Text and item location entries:
□ □ □ □

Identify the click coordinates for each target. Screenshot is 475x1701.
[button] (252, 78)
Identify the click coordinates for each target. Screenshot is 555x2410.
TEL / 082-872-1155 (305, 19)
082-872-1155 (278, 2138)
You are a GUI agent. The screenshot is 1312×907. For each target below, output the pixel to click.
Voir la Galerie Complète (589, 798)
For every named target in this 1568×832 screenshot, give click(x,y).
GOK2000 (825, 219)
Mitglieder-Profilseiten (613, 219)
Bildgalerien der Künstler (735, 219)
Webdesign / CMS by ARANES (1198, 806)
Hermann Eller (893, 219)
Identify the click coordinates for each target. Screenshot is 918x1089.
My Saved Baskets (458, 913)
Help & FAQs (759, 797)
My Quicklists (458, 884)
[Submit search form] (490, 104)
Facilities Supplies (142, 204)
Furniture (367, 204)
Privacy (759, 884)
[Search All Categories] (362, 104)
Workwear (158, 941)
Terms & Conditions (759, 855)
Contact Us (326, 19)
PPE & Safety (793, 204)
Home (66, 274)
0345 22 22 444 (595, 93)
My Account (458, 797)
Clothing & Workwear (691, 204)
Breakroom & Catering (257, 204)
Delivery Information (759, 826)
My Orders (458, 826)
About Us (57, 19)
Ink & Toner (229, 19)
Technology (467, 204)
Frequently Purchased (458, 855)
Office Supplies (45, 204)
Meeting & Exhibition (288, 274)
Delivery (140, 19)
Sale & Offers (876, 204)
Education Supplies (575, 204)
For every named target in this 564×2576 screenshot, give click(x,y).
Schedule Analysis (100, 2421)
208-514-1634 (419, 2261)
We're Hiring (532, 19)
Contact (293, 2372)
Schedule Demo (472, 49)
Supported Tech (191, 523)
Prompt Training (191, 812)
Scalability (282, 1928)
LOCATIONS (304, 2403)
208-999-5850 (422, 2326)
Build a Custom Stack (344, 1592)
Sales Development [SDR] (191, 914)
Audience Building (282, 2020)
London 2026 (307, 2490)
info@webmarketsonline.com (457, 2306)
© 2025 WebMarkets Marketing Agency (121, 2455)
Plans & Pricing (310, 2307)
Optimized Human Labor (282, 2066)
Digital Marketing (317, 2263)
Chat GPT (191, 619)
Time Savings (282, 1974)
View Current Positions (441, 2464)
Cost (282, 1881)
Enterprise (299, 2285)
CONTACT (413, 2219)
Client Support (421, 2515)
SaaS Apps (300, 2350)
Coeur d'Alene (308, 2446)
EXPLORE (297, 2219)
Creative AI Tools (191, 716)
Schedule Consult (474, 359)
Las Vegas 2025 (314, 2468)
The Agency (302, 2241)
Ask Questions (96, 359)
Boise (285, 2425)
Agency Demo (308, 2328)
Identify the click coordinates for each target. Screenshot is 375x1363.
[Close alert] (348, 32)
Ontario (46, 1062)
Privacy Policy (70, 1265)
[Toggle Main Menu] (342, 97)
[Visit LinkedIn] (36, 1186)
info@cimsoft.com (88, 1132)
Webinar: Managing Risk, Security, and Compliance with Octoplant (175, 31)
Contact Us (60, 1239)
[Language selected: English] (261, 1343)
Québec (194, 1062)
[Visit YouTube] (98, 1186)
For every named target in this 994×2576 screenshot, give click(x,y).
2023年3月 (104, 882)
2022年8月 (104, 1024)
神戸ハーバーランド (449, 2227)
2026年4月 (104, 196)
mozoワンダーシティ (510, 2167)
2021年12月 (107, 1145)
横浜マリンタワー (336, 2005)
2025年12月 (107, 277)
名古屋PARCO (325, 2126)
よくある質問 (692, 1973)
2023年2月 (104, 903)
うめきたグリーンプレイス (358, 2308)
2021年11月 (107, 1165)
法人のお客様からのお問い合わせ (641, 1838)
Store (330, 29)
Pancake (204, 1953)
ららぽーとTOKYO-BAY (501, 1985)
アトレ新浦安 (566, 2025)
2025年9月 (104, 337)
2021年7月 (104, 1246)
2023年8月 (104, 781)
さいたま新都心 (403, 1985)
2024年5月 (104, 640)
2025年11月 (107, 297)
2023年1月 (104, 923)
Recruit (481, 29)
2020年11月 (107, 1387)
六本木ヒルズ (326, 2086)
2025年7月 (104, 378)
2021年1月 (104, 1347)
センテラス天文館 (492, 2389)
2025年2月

□ □ □ □

DO THIS
Rewrite all the records above, swapping each "click coordinates" for "tap coordinates" and leaving everything else unchanged.

SOLUTION
Identify the tap coordinates for each target. Screenshot is 475x1701.
[button] (252, 78)
Identify the tap coordinates for each target. Screenshot is 555x2410.
TEL / 082-872-1155 (305, 19)
082-872-1155 (278, 2138)
You are a GUI agent. The screenshot is 1312×907. For each target below, output the pixel to click.
Voir la Galerie Complète (589, 798)
For every named target in this 1568×832 screenshot, give click(x,y).
GOK2000 (825, 219)
Mitglieder-Profilseiten (613, 219)
Bildgalerien der Künstler (735, 219)
Webdesign / CMS by ARANES (1198, 806)
Hermann Eller (893, 219)
Identify the tap coordinates for each target. Screenshot is 918x1089.
My Saved Baskets (458, 913)
Help & FAQs (759, 797)
My Quicklists (458, 884)
[Submit search form] (490, 104)
Facilities Supplies (142, 204)
Furniture (367, 204)
Privacy (759, 884)
[Search All Categories] (362, 104)
Workwear (158, 941)
Terms & Conditions (759, 855)
Contact Us (326, 19)
PPE & Safety (793, 204)
Home (66, 274)
0345 22 22 444 (595, 93)
My Account (458, 797)
Clothing & Workwear (691, 204)
Breakroom & Catering (257, 204)
Delivery Information (759, 826)
My Orders (458, 826)
About Us (57, 19)
Ink & Toner (229, 19)
Technology (467, 204)
Frequently Purchased (458, 855)
Office Supplies (45, 204)
Meeting & Exhibition (288, 274)
Delivery (140, 19)
Sale & Offers (876, 204)
Education Supplies (575, 204)
For every named target in this 564×2576 screenshot, give click(x,y).
Schedule Analysis (100, 2421)
208-514-1634 (419, 2261)
We're Hiring (532, 19)
Contact (293, 2372)
Schedule Demo (472, 49)
Supported Tech (191, 523)
Prompt Training (191, 812)
Scalability (282, 1928)
LOCATIONS (304, 2403)
208-999-5850 (422, 2326)
Build a Custom Stack (344, 1592)
Sales Development [SDR] (191, 914)
Audience Building (282, 2020)
London 2026 (307, 2490)
info@webmarketsonline.com (457, 2306)
© 2025 WebMarkets Marketing Agency (121, 2455)
Plans & Pricing (310, 2307)
Optimized Human Labor (282, 2066)
Digital Marketing (317, 2263)
Chat GPT (191, 619)
Time Savings (282, 1974)
View Current Positions (441, 2464)
Cost (282, 1881)
Enterprise (299, 2285)
CONTACT (413, 2219)
Client Support (421, 2515)
SaaS Apps (300, 2350)
Coeur d'Alene (308, 2446)
EXPLORE (297, 2219)
Creative AI Tools (191, 716)
Schedule Consult (474, 359)
Las Vegas 2025 (314, 2468)
The Agency (302, 2241)
Ask Questions (96, 359)
Boise (285, 2425)
Agency Demo (308, 2328)
Identify the tap coordinates for each target. Screenshot is 375x1363.
[Close alert] (348, 32)
Ontario (46, 1062)
Privacy Policy (70, 1265)
[Toggle Main Menu] (342, 97)
[Visit LinkedIn] (36, 1186)
info@cimsoft.com (88, 1132)
Webinar: Managing Risk, Security, and Compliance with Octoplant (175, 31)
Contact Us (60, 1239)
[Language selected: English] (261, 1343)
Québec (194, 1062)
[Visit YouTube] (98, 1186)
For every named target in this 994×2576 screenshot, give click(x,y).
2023年3月 (104, 882)
2022年8月 (104, 1024)
神戸ハーバーランド (449, 2227)
2026年4月 (104, 196)
mozoワンダーシティ (510, 2167)
2021年12月 (107, 1145)
横浜マリンタワー (336, 2005)
2025年12月 (107, 277)
名古屋PARCO (325, 2126)
よくある質問 (692, 1973)
2023年2月 (104, 903)
うめきたグリーンプレイス (358, 2308)
2021年11月 (107, 1165)
法人のお客様からのお問い合わせ (641, 1838)
Store (330, 29)
Pancake (204, 1953)
ららぽーとTOKYO-BAY (501, 1985)
アトレ新浦安 (566, 2025)
2025年9月 (104, 337)
2021年7月 (104, 1246)
2023年8月 (104, 781)
さいたま新都心 (403, 1985)
2024年5月 (104, 640)
2025年11月 (107, 297)
2023年1月 (104, 923)
Recruit (481, 29)
2020年11月 (107, 1387)
六本木ヒルズ (326, 2086)
2025年7月 (104, 378)
2021年1月 (104, 1347)
センテラス天文館 (492, 2389)
2025年2月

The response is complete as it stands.